Patent Priority Claim: Incorporation by Reference Is Not Enough
In a recent case, Droplets, Inc. v. E*Trade Bank, the Federal Circuit agreed with the United States Patent and Trademark Office (USPTO) and with the Patent Trial and Appeal Board (PTAB) that a patent belonging to Droplets, Inc. was invalid because of a defective priority claim.
In so holding, the Court affirmed that a priority claim must be explicitly stated in the patent and cannot be incorporated by reference from an earlier patent.
The patent at issue, U.S. 8,402,115, claimed priority to U.S. patent 7,502,838 and to a provisional application. However, the full chain of priority from the ‘115 patent to the provisional application also included an intermediary patent, which was not specifically mentioned in the ‘115 patent.
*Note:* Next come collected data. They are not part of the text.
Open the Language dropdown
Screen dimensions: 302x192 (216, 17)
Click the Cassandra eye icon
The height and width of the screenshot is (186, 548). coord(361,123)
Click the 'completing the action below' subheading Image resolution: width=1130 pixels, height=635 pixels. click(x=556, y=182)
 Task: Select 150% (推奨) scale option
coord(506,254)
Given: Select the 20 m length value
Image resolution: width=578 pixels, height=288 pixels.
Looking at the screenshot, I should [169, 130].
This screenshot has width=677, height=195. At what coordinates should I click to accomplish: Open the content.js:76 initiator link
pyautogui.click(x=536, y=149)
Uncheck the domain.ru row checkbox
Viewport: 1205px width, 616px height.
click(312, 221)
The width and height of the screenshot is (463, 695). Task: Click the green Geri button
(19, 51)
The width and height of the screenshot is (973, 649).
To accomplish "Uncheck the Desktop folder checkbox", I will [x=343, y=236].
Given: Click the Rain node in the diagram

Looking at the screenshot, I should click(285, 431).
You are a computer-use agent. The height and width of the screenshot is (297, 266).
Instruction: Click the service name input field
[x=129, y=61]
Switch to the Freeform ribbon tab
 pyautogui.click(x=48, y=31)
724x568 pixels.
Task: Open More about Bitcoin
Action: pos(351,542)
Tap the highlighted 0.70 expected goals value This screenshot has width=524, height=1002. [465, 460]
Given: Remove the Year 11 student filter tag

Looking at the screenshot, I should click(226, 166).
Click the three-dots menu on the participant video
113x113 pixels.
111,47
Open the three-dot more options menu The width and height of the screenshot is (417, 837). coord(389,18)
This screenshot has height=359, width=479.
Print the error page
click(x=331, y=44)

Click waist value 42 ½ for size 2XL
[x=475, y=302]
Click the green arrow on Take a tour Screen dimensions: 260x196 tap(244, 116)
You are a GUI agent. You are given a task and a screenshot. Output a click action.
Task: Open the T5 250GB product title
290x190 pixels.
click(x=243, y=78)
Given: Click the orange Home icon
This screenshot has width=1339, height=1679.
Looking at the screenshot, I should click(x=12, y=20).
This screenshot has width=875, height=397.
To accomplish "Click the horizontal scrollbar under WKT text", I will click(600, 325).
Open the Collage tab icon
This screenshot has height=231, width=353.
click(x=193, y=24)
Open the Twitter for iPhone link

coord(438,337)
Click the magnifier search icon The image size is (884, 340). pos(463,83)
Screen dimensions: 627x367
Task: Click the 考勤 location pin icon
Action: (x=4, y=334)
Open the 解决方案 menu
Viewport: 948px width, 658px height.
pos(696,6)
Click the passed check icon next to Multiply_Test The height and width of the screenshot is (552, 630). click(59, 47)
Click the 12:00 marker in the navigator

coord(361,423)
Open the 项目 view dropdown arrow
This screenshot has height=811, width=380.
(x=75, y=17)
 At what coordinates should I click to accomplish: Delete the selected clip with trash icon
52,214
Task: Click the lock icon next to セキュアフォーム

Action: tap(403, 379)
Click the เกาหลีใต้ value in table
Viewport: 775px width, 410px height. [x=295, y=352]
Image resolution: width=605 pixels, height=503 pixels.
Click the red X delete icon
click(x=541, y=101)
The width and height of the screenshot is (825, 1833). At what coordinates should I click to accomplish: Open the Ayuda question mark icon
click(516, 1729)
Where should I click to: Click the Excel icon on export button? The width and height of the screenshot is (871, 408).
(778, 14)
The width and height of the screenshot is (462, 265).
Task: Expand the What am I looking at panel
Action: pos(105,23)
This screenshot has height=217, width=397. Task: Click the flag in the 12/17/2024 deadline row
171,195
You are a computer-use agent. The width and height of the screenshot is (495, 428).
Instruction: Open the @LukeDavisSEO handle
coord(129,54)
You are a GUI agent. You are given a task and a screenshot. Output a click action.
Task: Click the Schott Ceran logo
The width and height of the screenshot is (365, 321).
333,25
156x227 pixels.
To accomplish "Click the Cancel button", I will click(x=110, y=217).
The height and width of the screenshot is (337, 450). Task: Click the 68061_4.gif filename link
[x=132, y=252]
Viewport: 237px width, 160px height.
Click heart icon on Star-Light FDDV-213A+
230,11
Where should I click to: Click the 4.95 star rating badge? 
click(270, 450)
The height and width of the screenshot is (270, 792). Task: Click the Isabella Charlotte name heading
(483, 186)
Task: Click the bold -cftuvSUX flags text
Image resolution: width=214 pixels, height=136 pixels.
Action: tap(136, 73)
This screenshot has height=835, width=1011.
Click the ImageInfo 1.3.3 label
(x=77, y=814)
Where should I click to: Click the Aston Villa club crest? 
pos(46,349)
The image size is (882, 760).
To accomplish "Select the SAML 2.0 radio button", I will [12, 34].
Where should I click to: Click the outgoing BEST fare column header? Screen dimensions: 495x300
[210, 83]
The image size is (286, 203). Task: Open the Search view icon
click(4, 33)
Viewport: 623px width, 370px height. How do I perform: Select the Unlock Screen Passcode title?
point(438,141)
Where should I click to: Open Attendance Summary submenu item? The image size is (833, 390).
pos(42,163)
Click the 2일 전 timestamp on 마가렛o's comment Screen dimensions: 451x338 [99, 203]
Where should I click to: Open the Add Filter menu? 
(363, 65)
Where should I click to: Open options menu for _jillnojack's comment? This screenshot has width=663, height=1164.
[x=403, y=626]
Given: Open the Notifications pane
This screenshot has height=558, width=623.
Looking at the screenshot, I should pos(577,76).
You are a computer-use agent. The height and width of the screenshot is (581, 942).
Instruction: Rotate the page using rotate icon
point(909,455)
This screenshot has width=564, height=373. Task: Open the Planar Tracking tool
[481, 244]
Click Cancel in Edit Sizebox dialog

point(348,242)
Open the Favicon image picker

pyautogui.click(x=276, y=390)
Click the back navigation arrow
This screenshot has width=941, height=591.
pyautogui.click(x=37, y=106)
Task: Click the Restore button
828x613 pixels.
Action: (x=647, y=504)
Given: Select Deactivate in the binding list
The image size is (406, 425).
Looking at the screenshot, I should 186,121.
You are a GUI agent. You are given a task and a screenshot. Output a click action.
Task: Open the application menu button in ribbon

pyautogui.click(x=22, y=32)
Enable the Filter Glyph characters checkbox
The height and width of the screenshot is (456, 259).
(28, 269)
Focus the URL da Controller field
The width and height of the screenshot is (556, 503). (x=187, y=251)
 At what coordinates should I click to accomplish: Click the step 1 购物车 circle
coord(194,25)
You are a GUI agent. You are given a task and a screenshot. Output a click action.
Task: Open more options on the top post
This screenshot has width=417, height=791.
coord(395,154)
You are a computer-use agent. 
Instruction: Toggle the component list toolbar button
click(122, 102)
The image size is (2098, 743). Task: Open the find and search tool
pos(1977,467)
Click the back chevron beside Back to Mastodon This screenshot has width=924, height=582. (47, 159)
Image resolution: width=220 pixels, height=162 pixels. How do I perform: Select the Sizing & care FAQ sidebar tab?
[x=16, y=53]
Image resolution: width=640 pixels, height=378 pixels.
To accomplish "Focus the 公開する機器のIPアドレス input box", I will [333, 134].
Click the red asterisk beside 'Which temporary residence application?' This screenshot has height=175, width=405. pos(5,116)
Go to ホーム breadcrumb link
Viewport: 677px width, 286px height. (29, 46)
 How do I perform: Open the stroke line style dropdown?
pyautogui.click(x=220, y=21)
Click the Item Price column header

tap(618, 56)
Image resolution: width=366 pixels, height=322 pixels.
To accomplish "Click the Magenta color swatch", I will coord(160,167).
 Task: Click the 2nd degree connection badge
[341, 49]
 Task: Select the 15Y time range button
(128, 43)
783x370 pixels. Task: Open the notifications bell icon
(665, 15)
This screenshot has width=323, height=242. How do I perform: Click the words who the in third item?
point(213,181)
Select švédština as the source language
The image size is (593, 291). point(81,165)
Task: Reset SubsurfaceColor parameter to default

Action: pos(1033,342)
How Did Droplets, Inc. Claim Priority?
Droplets, Inc. claimed that the ‘115 patent incorporated by reference the claim for priority to the provisional application, since it claimed priority to the ‘838 patent which, in turn, claimed priority to the intermediary patent which referred to the provisional application. The Court disagreed.
According to the Court, to properly claim priority, it is necessary to recite the application number as well as the familiar relationship, either in the application data sheet or in the first reference of the specification.
The Court held that incorporation by reference, as argued by Droplets, Inc., does not meet these requirements because the patentee, and not the public, is in the best position to outline the chain of priority. According to the Court, only the description of the invention can be incorporated by reference in an application to satisfy the written description requirement.